There is another important class of coordination compound known as metal carbonyls in which carbon monoxide (CO) acts as ligand. These are also called homoleptic carbonyls (compounds containing carbonyl ligands only). These compounds contain both σ and π character. These are formed by many transition metals.
Structure of Metal Carbonyls
Homoleptic binary metal carbonyls have simple well defined structures.
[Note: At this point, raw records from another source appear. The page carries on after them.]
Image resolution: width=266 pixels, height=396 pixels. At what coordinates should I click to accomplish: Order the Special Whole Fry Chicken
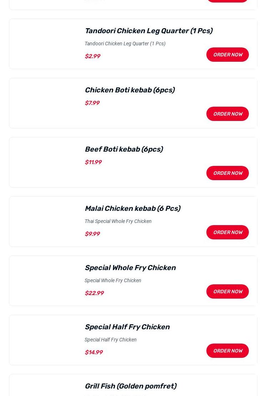coord(227,291)
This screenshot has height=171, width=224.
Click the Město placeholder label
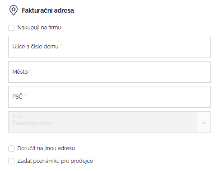pyautogui.click(x=20, y=72)
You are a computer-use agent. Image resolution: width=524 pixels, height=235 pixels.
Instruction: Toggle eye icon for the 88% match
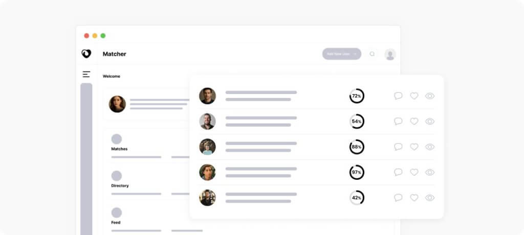tap(430, 147)
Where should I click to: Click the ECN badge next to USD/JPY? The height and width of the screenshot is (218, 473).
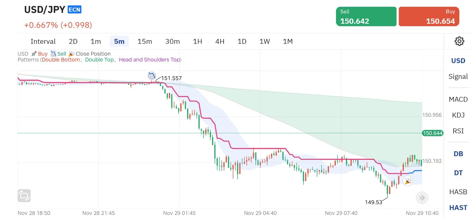coord(74,10)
(a) tetracarbonyl nickel (0) is tetrahedral
(b) pentacarbonyl iron (0) is trigonal bipyramidal
(c) hexacarbonyl chromium (0) is octahedral
Some carbonyls have metal-metal bonds.
(a) decacarbonyl manganese (0) is made up of two square pyramidal Mn(CO)5 units joined by Mn-Mn bond.
(b) Octacarbonyl dicobalt (0) has a Co-Co bond bridged by two Co-Co groups.
Preparation of Metal Carbonyls
Metal carbonyls are prepared by the direct interaction of the finely divided metal and carbon monoxide:
Ni + 4CO → Ni(CO)4
Fe + 5CO → Fe(CO)5 200°C , high pressure
Mo + 6CO → Mo(CO)6 200°C , 250 atm
(ii) Metal carbonyls are prepared by a suitable metal salts and carbon monoxide in the presence of reducing agent. The metal salts are reduced by CO.
2CoCO3 + 8CO → Co(CO)8 + 2CO2 + 2 H2O 2H2 ,150°C , high pressure
General characteristics of Metal Carbonyls
(1) The metal carbonyls are mostly solids at room temperature and pressure. The iron and nickel carbonyls are liquids.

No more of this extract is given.